■ Exercise brief
Restate word for word the entries below, starting with the line with "Task: Click the coin icon next to 138" and continuing through the line with "Given: Click the". Include both of those lines and no others.

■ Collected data
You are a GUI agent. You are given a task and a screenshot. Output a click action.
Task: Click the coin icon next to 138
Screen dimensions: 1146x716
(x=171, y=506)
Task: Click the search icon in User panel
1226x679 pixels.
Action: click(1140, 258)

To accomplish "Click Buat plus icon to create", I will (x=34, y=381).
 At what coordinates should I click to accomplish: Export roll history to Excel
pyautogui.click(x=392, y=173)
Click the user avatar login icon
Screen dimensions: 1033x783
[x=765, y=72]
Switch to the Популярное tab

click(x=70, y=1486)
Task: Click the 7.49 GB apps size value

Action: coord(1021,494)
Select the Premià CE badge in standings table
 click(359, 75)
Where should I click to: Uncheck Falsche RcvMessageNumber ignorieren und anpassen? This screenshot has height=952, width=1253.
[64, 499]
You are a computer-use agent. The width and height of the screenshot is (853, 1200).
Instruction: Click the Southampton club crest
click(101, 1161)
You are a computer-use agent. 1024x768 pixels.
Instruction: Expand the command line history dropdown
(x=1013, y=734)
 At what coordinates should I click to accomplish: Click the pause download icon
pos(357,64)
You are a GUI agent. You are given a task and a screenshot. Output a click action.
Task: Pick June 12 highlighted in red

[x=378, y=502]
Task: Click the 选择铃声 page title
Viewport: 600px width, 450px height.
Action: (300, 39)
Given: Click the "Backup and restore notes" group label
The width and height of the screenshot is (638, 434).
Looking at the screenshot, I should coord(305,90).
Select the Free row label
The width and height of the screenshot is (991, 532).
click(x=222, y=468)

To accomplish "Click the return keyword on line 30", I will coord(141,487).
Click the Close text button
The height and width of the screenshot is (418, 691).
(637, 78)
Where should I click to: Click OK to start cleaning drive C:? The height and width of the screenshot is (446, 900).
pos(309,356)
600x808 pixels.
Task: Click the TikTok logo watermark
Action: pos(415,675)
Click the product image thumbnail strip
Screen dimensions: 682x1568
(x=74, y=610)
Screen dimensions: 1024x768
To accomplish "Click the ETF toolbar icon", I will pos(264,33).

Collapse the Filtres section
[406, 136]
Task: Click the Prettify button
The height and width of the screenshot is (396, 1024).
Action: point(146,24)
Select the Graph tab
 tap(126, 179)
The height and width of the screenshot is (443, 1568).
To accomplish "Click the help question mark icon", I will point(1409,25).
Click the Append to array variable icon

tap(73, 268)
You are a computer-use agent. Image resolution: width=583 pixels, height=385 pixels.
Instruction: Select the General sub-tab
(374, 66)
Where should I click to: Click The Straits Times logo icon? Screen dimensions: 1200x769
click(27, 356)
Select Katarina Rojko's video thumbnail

■ Written reply
Task: Click the coin icon next to 138
Screen dimensions: 1146x716
(x=171, y=506)
Task: Click the search icon in User panel
1226x679 pixels.
Action: click(1140, 258)

To accomplish "Click Buat plus icon to create", I will (x=34, y=381).
 At what coordinates should I click to accomplish: Export roll history to Excel
pyautogui.click(x=392, y=173)
Click the user avatar login icon
Screen dimensions: 1033x783
[x=765, y=72]
Switch to the Популярное tab

click(x=70, y=1486)
Task: Click the 7.49 GB apps size value

Action: coord(1021,494)
Select the Premià CE badge in standings table
 click(359, 75)
Where should I click to: Uncheck Falsche RcvMessageNumber ignorieren und anpassen? This screenshot has height=952, width=1253.
[64, 499]
You are a computer-use agent. The width and height of the screenshot is (853, 1200).
Instruction: Click the Southampton club crest
click(101, 1161)
You are a computer-use agent. 1024x768 pixels.
Instruction: Expand the command line history dropdown
(x=1013, y=734)
 At what coordinates should I click to accomplish: Click the pause download icon
pos(357,64)
You are a GUI agent. You are given a task and a screenshot. Output a click action.
Task: Pick June 12 highlighted in red

[x=378, y=502]
Task: Click the 选择铃声 page title
Viewport: 600px width, 450px height.
Action: (300, 39)
Given: Click the "Backup and restore notes" group label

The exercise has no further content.